Lançado na aventura de percorrer os caminhos dos outros, comecei por enveredar na direção que me pareceu mais fácil de entender. O breve cheiro da brisa refrescante. Instinto de animal ameaçado: o vento traria fragmentos do perigo que o futuro transportava e os suores da alma abandonada atingiriam o antro da minha vida, na aldeia difusa no longe que crescia. Enchendo os pulmões com o ar novo que vinha das terras do sonho por cumprir, avancei destemido nas planuras que completavam a traição que urgia desocultar. Voltar atrás era um sussurro incontornável nas paredes opacas da imaginação. A vegetação rasteira rareava nas bermas do trilho esotérico que ladeava o corpo, as árvores deixavam de projectar as suas sombras no espaço que corria sob os meus pés, os pássaros voavam ao sabor da correnteza dos ares sem olhar para os novos amigos da viagem. A própria poeira dos lugares sem esperança começava a assentar com o lastro do vagabundo inexperiente.

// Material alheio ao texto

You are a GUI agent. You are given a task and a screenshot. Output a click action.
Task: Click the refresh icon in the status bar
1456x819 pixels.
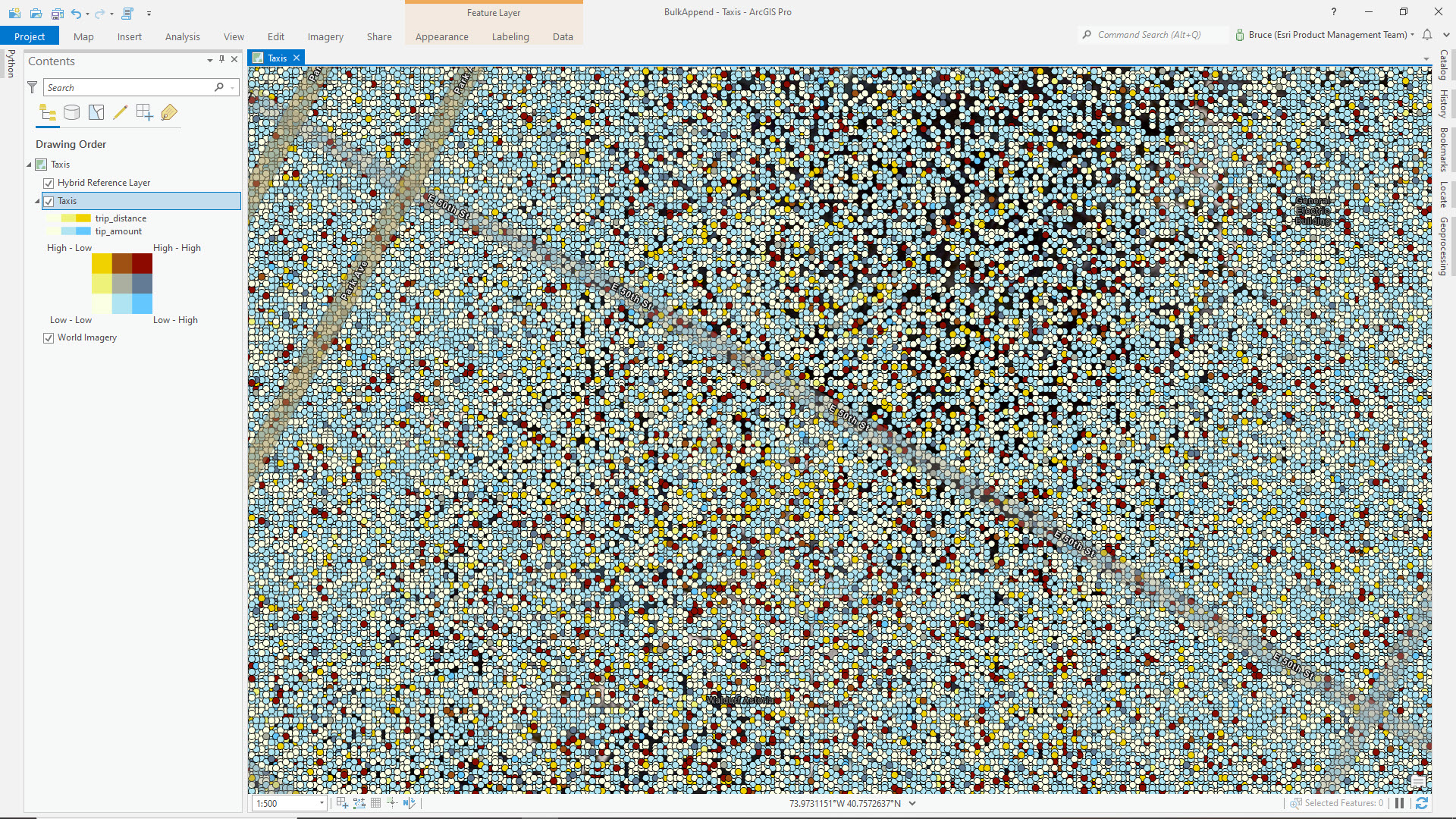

O burburinho que se aproximava, transportado pelo vento risonho do além, acrescentava à paisagem um travo acre a solidão. Quando o ruído tomou conta de tudo e, no horizonte, apareceram as primeiras construções brutalizando o olhar, senti o cabelo assustado e espesso.
De olhar turvo e mãos crispadas, entrei na cidade deixando a alma na periferia orbital. A penetração traumática no antro do devir inibe o desejo. A cidade é o fim do sonho e a certeza da inutilidade do retorno.